Islamic State claims deadly clashes with Sri Lankan police
Terror group says its men fought security forces, detonated explosives belts during battle that left 15 dead amid fallout from Easter bombings
COLOMBO, Sri Lanka — The Islamic State group has claimed responsibility for three men who blew themselves up in clashes with Sri Lankan police, the group said in a statement.
The men set off explosives after an hour-long gun battle with police Saturday, inside what was believed to be a jihadist hideout near the eastern town of Kalmunai, in the latest fallout from the Easter attacks.
In a statement carried by the extremists’ Aamaq news agency, IS identified the bombers by their noms du guerre as Abu Hammad, Abu Sufyan and Abu al-Qa’qa. It said they opened fire with automatic weapons and “after exhausting their ammunition, detonated … their explosive belts.”
Sri Lanka’s military said the gunfight Friday night near the town of Sammanthurai left 15 dead, including six children, when militants opened fire and set off explosives in suicide bombings as security forces closed in on their safe house.
IS falsely claimed their militants killed 17 “disbelievers” in the attack. The militants often exaggerate their claims.

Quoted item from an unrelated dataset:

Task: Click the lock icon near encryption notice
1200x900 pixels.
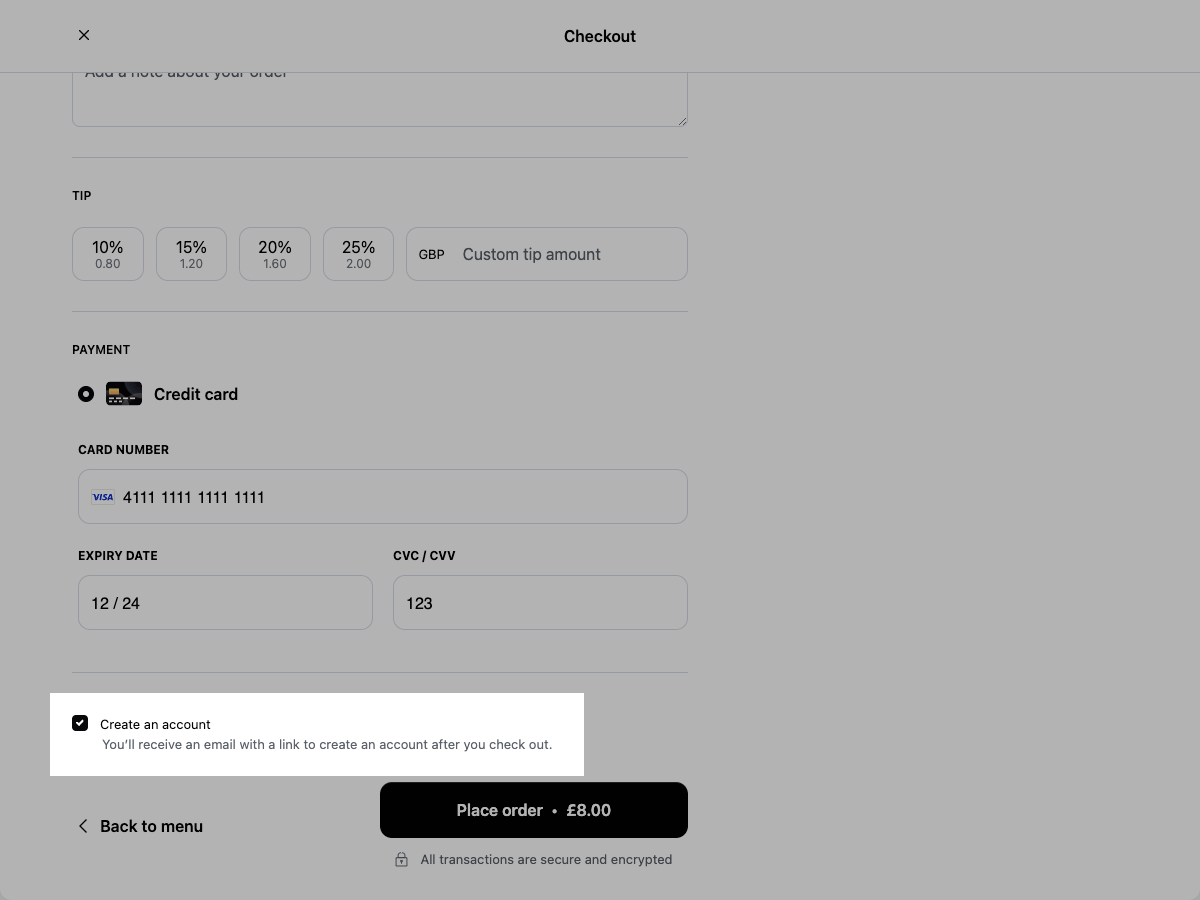Action: (401, 859)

The IS report carried a photograph of two men before an IS flag, one carrying a Chinese variant of the Kalashnikov rifle like the one found at the scene, another smiling.

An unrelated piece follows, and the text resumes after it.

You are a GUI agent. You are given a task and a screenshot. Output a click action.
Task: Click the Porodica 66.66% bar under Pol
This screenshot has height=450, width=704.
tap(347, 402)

A girl and a woman survived the explosion but were critically injured and being treated at a hospital, police spokesman Ruwan Gunasekara said.
Photographs taken by The Associated Press show the charred remains of one child and the body of another wearing a green T-shirt with the words “good boy” written on the back. The bodies of an adult woman and man were found after the explosion with their clothes burned off.
The military said security forces had recovered explosives, detonators, “suicide kits,” military uniforms and IS flags during the raids in the area.
Gunasekara said officers acting on information from intelligence officials also found 150 sticks of blasting gelatin and 100,000 small metal balls, as well as a van and clothing suspected of being used by those involved in the Easter attacks on three churches and three luxury hotels that left more than 250 people dead and hundreds injured —the bloodies assault linked to the IS in South Asia.
The violence came six days after the Easter Day bombings on three churches and three luxury hotels which killed at least 253 people and injured 500.
Security forces armed with emergency powers have stepped up search operations for Islamic extremists since the bombings.
Kalmunai is in the same region as the home town of the jihadist Zahran Hashim who founded the group accused of staging the attacks.